Abb. 2: Lee bringt Clementine das Schiessen bei (The Walking Dead 2012)

Diesen Beschützerinstinkt, den man nach Speedy bewusst habe wecken wollen, wird durch das Kind, unabhängig vom Geschlecht, ausgelöst: «Man hat auch gemerkt, es hätte keinen Unterschied gemacht, wenn es ein Sohn gewesen wäre.»[39] Clementine musste deshalb auch nicht mit weiblichen Stereotypen ausgestattet werden, sondern konnte als starke weibliche Figur auftreten. Hier stellte Speedy die These auf, dass die Gamer-Generation erwachsen geworden und nun in der Industrie tätig sei, was Auswirkungen auf die Charaktere hätte: «Von der früheren Jugendliebe ist es jetzt halt zur Tochterfigur gewandert. Daher hat man jetzt mehr solche Tochterfiguren, zu denen man eine Beziehung aufbaut.»[40]

Dieser Gedanke Speedys ist bemerkenswert und scheint schlüssig. Zu Bedenken ist allerdings, dass weiterhin ein Grossteil der weiblichen Figuren in Games noch immer nach den alten Mustern werden. Zudem zielt das Spiel nicht ‹nur› auf ein männliches Publikum ab, weshalb der Umgang mit (weiblichen) Stereotypen möglicherweise bedachter ist.

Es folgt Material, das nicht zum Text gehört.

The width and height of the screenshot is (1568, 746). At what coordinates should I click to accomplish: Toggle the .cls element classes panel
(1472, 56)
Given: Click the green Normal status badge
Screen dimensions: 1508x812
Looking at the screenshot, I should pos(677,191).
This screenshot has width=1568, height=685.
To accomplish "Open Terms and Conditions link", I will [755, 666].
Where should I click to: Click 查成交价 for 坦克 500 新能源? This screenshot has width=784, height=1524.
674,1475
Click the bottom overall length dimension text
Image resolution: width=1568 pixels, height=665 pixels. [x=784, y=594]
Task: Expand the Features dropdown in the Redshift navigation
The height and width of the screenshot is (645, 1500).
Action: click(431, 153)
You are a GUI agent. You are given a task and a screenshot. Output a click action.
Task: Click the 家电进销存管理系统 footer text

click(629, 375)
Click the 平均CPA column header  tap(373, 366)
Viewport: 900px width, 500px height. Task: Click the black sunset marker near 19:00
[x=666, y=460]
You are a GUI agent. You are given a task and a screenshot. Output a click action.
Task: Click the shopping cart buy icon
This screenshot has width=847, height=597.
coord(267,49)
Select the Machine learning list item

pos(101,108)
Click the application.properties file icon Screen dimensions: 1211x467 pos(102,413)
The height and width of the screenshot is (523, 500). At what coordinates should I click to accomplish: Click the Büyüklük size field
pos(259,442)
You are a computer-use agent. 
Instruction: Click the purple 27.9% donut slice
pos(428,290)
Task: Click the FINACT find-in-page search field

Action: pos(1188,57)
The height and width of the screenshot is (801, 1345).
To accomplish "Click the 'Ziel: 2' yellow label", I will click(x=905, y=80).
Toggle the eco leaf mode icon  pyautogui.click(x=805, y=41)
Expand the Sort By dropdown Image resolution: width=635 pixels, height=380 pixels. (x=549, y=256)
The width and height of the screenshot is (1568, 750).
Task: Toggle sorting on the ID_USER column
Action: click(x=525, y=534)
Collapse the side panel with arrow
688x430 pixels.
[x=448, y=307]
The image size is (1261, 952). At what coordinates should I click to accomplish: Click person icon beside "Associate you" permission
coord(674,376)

Anstelle dieser Figur gestaltete Speedy Prinzessin Peach, als negatives Beispiel einer Frauenfigur, um. Sie wurde in Hosen gesteckt und ihre Rolle als Regentin betont, indem sie im Spiel mit ihrer Armee in die Schlacht zieht. Dieses fiktionale Spiel erhielt dann den Namen Mushroom Wars. In dieser Neuinterpretation wird Prinzessin Peach also nicht nur in eine aktive Rolle versetzt und damit vom Trope der Damsel in Distress befreit, sondern es wird auch das stereotype Bild einer Prinzessin gebrochen, indem die Prinzessin als Befehlshaberin einer Armee in den Kampf zieht. Gleichzeitig gelingt das von Haraway geforderte Aufbrechen der binären Geschlechterordnung allerdings nicht, wie die Abbildung von Speedys Redesigns verdeutlicht.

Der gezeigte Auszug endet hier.